Was bedeuten die Vorwürfe für die Auftritte in München?

Die vier Konzerte in München sollen wie geplant stattfinden, sagt Veranstalter Frank Bergmeyer von Propeller Music: "Alles läuft, wie es von Anfang an geplant war." Die Olympiapark GmbH, ein Tochterunternehmen der Stadt München, geht ebenfalls davon aus, dass die Konzerte wie vorgesehen stattfinden werden. "Würden sich die erhobenen Vorwürfe bestätigen, wäre dies absolut verurteilungswürdig", teilt ein Sprecher auf Anfrage der SZ mit. "Wir möchten in diesem Zusammenhang festhalten, dass die Olympiapark München GmbH bei Konzerten Vermieterin des Olympiastadions ist. Für die Security und Zugangsberechtigungen in Backstage-Bereiche ist ausschließlich der Veranstalter zuständig."

Die Grünen im Münchner Stadtrat bereiteten am Wochenende einen Antrag vor, um die sogenannte "Row Zero" bei den Rammstein-Konzerten verbieten zu lassen - "aus Sicherheitsgründen". In diesem abgetrennten Bereich vor der Bühne sollen Frauen gecastet worden sein, die später vor allem Sänger Lindemann zugeführt worden sein sollen. Diesen abgetrennten Bereich soll es in München so nun offenbar nicht mehr geben, wie am Montag vor dem ersten Konzert bekannt wurde. Auch die Einführung von Safe Spaces und Awareness-Teams soll demnach geprüft werden.

Aus Protest gegen die aktuellen Vorwürfe rund um die Rammsteinkonzerte und Till Lindemann ist am Mittwoch, 7. Juni, eine Solidaritätsveranstaltung für Opfer von sexueller Gewalt geplant. Diese wird auf dem Lilian-Board-Weg, Höhe Coubertinplatz stattfinden, also in unmittelbarer Nähe zum Olympiastadion. Los gehts um 18 Uhr, Ende soll gegen 20 Uhr sein.

Kann man die Konzertkarte nach den Vorwürfen zurückgeben?

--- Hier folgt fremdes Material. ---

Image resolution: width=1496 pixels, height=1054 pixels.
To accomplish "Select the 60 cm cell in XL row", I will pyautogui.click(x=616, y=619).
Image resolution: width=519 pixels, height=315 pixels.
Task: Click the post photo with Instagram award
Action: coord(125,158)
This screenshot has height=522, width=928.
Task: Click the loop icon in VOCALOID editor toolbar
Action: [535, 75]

Nein. Karten aufgrund dieser Vorwürfe zurückzugeben, ist rechtlich nicht möglich, heißt es vom Veranstalter Propeller Music. Die Eintrittskarten sind personalisiert, weshalb sie nicht ohne Weiteres weitergegeben werden können. Wer ein Ticket verkaufen möchte, kann dies aber über die Plattform Fansale tun. Die Plattform kann auch genutzt werden, um Karten an Freunde oder Bekannte übertragen zu lassen.

Welche Vorband spielt?

Das Duo Abélard aus Frankreich begleitet die Band auf Tour. Die beiden Pianistinnen Héloïse Hervouët and Emilie Aridon-Kociolek veröffentlichen am 9. Juni ihr Album mit Klaviereinspielungen bekannter Rammstein-Songs.